Décrire les dommages du dérèglement climatique, marteler ses pertes glacières, décrypter les conséquences pour faire réagir. Dans les médias, les salles de classe ou de conférence, la glaciologue Heidi Sevestre décortique les dangers de la disparition progressive de ces blocs de glace. "Le premier moyen d’action pour les scientifiques reste d’aller au contact de la population, des élus et des entreprises. Nous devons communiquer et continuer à publier des rapports scientifiques sans faire culpabiliser. À mon niveau, je fais en sorte de diffuser ce que je sais de la science pour que tout le monde comprenne que chacun peut agir" confie-t-elle à Christelle Chiroux dans le podcast Expertes à la Une, à écouter au début de cet article.
Résultat, sur le terrain, la glaciologue remarque une mobilisation croissante : "Je vois au quotidien des personnes qui se battent, des élus qui mettent en place des feuilles de route super ambitieuses dans leur commune, des entreprises qui essaient de montrer le chemin, quitte parfois à perdre en compétitivité. Je vois également des employés, des monsieur et madame Tout-le-monde, sensibles à ces sujets et qui essayent de coopérer, d'utiliser leur cercle d'influence pour faire bouger les choses." Optimiste, la glaciologue fait siens les mots de Jane Fonda : "Le meilleur remède face à l'éco-anxiété, c'est l'action".
Un métier en contact avec la nature
Née de parents passionnés par la nature, élève au lycée agricole, Heidi Sevestre passe son temps sur la montagne environnante. "Je voulais faire un métier en contact avec la nature.
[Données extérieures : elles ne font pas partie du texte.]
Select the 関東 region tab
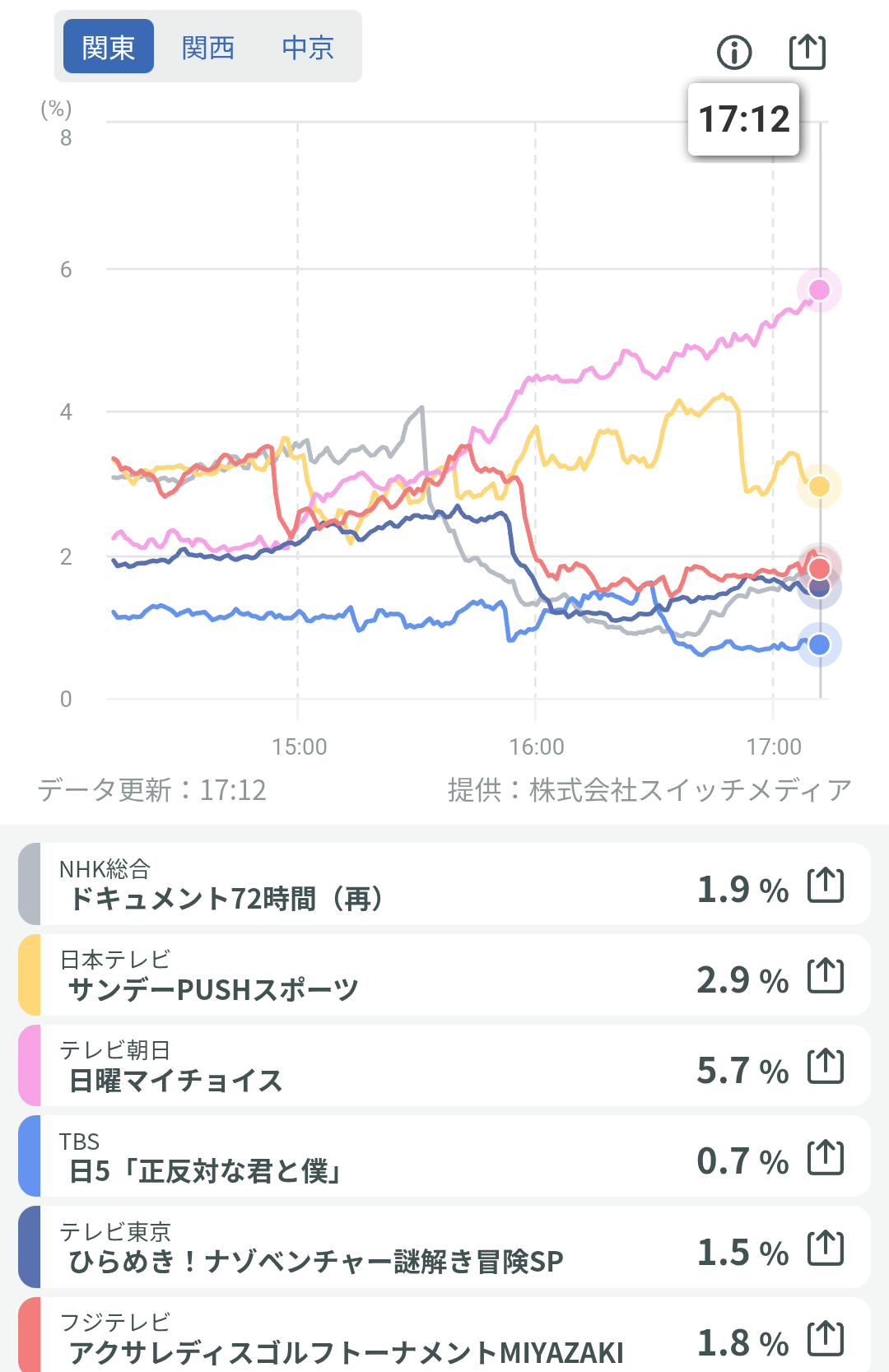109,48
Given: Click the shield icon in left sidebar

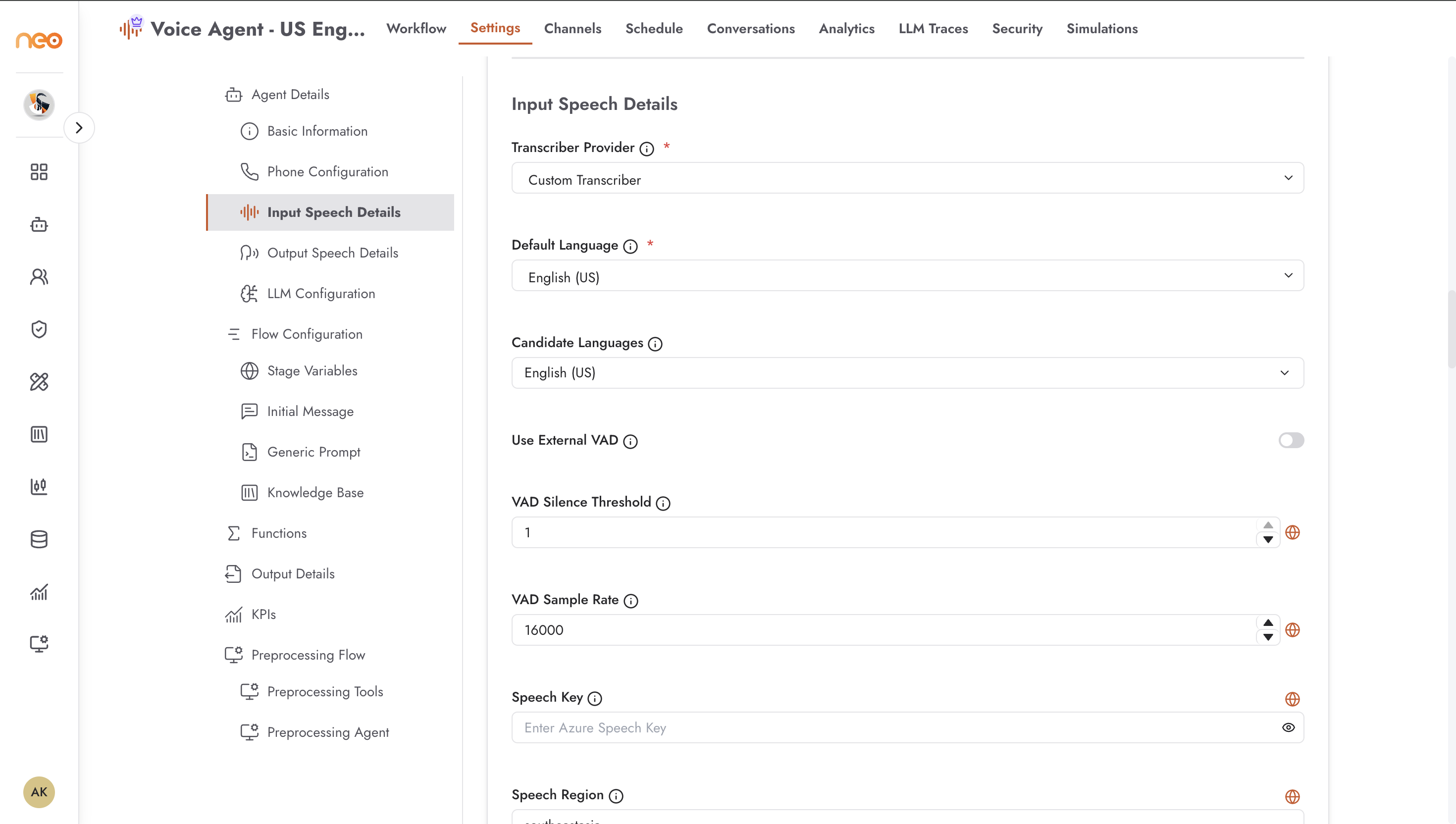Looking at the screenshot, I should point(39,329).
À 16 ans, je rencontre un guide de montagne qui m’apprend que des organismes payent des personnes à étudier les glaciers." Quelques années plus tard, son premier stage consiste à se placer toute la journée sur l’aiguille du Goûter en Haute-Savoie. Objectif, compter les pierres qui tombent et évaluer leur taille. Ce passage permet d’accéder au Mont-Blanc. Les alpinistes le surnomment le couloir de la mort. "Ce stage m’a fait prendre conscience que nos montagnes s’effondrent. Le permafrost (sol gelé, ciment de nos montagnes), dégèle de plus en plus. Résultat, des douches de pierres tombent dans le couloir et tuent parfois. Pendant ce stage, j’ai dû appeler plusieurs fois les secours de la vallée de Chamonix pour aller récupérer des personnes touchées."
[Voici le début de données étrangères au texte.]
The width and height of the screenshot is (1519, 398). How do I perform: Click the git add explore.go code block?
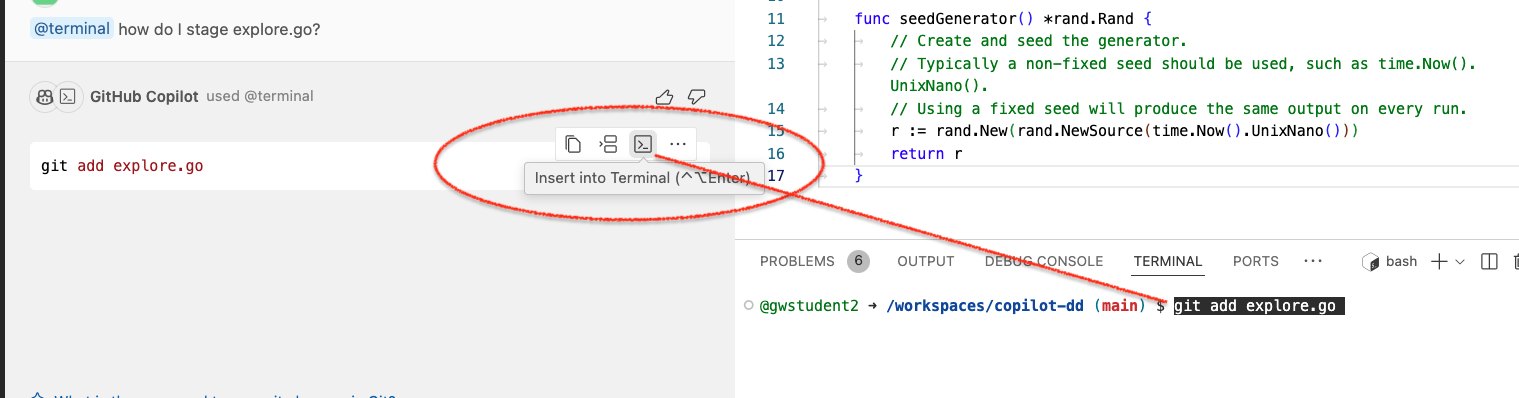coord(370,166)
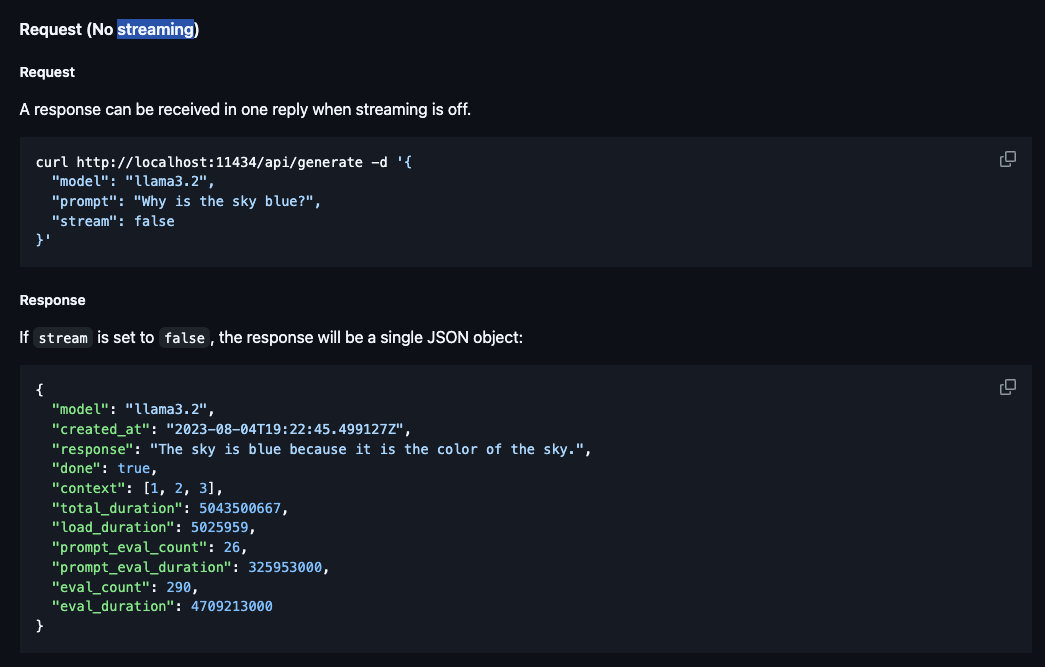Click the "prompt" line in the request
Viewport: 1045px width, 667px height.
click(187, 201)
Pour sauver les glaciers, il n’y aura pas de miracle."
Heidi Sevestre
Désormais docteure, Heidi Sevestre vit au Svalbard en Norvège, à 1 300 kilomètres du pôle Nord. "Cet endroit, c'est une autre planète. Très montagneux, avec des glaciers partout. Dans la ville où j’habite, il y a plus d'ours polaires que d'habitants", s’amuse la scientifique. Ces paysages, "hypnotisant de beauté", font figure de proue du dérèglement climatique. "Les habitants du Svalbard n'ont pas le choix, ils doivent s’adapter. Le changement climatique est tellement rapide que des promenades, faites par les habitants l'année dernière dans les montagnes, ne peuvent être faites de la même façon aujourd’hui", poursuit la jeune femme. Elle affirme que ces personnes ont des leçons à nous apprendre : "Si on ne travaille pas avec l’environnement, il nous aplatit. Les locaux savent que ça ne sert à rien de s'énerver contre la nature parce qu'elle reste plus forte que nous."
Sur le terrain, Heidi Sevestre surveille l’état de santé des glaciers. "Nous sommes un peu leurs docteurs, nous essayons de comprendre comment ils réagissent au dérèglement climatique. Ce sont les meilleurs baromètres du climat, s’il fait plus ou moins chaud, selon le niveau des précipitations, ils se déplacent et se comportent différemment." La glaciologue conclut qu’elle n’a pas de baguette magique : "Pour sauver les glaciers, il n’y aura pas de miracle. Pour y arriver, il faut faire preuve de sobriété, décarboner notre économie et notre vie de tous les jours."
Heidi Sevestre a rejoint le comité d’experts environnement qui accompagne les rédactions du groupe TF1 pour tous les sujets de la transition écologique. Ces experts sont désormais au nombre de 16.